**Prompt:**
Restate word for word the lines in the listing below, starting at the line containing "Click the AccountType column header" and ending at the line containing "The image size is (1019, 814).", both included; leave out the rest.

**Supplied material:**
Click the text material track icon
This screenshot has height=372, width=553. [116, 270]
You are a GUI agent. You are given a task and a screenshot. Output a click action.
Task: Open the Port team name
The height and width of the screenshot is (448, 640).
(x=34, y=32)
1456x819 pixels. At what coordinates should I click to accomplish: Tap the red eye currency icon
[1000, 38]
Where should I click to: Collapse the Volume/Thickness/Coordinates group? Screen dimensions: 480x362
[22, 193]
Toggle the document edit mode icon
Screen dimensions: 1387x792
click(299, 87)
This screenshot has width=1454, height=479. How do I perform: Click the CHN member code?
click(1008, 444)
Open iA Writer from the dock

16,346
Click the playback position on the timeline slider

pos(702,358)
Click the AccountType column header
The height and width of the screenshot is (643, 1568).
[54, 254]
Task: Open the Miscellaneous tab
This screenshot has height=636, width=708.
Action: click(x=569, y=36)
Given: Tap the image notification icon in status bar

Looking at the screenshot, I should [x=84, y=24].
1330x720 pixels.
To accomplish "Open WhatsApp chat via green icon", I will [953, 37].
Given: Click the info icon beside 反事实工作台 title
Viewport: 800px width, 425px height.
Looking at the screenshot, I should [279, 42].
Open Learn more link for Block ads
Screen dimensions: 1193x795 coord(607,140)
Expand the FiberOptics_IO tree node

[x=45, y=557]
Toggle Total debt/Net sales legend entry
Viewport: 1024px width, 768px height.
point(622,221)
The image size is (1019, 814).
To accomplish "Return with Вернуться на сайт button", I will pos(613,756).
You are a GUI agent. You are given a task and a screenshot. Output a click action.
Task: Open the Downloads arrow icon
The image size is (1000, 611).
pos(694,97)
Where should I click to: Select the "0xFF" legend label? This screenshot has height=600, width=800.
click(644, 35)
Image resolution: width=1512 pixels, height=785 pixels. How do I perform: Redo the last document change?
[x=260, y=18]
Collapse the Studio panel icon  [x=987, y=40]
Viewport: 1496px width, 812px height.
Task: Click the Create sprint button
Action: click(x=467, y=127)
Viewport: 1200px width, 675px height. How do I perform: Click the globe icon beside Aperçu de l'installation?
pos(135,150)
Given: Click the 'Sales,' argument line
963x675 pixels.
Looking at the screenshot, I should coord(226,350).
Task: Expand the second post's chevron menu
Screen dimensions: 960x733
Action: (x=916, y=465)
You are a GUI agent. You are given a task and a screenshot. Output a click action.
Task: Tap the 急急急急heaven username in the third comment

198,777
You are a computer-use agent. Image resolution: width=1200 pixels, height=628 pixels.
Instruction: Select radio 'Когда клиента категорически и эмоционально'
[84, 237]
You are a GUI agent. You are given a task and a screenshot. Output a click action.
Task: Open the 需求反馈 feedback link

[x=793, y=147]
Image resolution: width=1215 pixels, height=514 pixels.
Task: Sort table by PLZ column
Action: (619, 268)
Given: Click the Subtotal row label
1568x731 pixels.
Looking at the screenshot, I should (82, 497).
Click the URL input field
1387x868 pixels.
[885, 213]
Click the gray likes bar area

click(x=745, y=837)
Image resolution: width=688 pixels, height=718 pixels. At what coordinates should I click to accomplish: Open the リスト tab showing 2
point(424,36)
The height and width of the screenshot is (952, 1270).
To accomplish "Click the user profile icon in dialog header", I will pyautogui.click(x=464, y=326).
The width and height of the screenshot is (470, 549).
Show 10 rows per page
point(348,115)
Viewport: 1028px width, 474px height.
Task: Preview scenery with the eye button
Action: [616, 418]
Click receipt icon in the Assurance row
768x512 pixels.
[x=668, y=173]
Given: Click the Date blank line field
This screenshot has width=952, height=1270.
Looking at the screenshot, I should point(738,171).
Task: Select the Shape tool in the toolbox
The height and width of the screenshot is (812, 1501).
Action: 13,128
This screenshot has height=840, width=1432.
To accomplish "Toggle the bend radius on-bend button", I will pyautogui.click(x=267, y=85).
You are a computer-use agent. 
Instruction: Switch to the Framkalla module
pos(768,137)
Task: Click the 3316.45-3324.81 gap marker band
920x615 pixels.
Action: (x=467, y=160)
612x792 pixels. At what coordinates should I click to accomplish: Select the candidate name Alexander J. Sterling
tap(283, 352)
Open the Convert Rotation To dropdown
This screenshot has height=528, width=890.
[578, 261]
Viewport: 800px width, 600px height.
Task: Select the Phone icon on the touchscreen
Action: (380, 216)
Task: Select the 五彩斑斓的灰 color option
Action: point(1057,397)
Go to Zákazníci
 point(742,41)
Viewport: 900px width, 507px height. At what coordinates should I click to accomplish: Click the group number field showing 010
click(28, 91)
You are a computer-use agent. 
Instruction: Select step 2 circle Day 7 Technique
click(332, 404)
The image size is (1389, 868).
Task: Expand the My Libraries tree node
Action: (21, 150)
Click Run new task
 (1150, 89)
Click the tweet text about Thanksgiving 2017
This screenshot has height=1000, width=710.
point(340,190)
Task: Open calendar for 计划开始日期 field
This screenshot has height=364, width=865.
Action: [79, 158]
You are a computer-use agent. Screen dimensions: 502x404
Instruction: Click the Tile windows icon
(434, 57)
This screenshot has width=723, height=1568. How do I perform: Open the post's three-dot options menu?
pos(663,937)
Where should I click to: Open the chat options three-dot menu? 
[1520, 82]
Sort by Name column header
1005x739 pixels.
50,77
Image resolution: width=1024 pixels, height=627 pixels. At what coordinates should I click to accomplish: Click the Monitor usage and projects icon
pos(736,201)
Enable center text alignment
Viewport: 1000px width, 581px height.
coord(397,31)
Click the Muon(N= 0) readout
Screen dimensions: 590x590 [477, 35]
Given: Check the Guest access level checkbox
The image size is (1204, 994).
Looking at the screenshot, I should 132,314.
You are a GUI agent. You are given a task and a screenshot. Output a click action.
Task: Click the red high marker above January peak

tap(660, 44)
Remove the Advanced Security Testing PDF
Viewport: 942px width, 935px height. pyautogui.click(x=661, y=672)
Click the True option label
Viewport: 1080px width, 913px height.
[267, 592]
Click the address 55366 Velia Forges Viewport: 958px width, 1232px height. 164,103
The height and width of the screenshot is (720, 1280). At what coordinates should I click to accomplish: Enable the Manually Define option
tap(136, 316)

**Answer area:**
Click the AccountType column header
The height and width of the screenshot is (643, 1568).
[54, 254]
Task: Open the Miscellaneous tab
This screenshot has height=636, width=708.
Action: click(x=569, y=36)
Given: Tap the image notification icon in status bar

Looking at the screenshot, I should [x=84, y=24].
1330x720 pixels.
To accomplish "Open WhatsApp chat via green icon", I will [953, 37].
Given: Click the info icon beside 反事实工作台 title
Viewport: 800px width, 425px height.
Looking at the screenshot, I should [279, 42].
Open Learn more link for Block ads
Screen dimensions: 1193x795 coord(607,140)
Expand the FiberOptics_IO tree node

[x=45, y=557]
Toggle Total debt/Net sales legend entry
Viewport: 1024px width, 768px height.
point(622,221)
The image size is (1019, 814).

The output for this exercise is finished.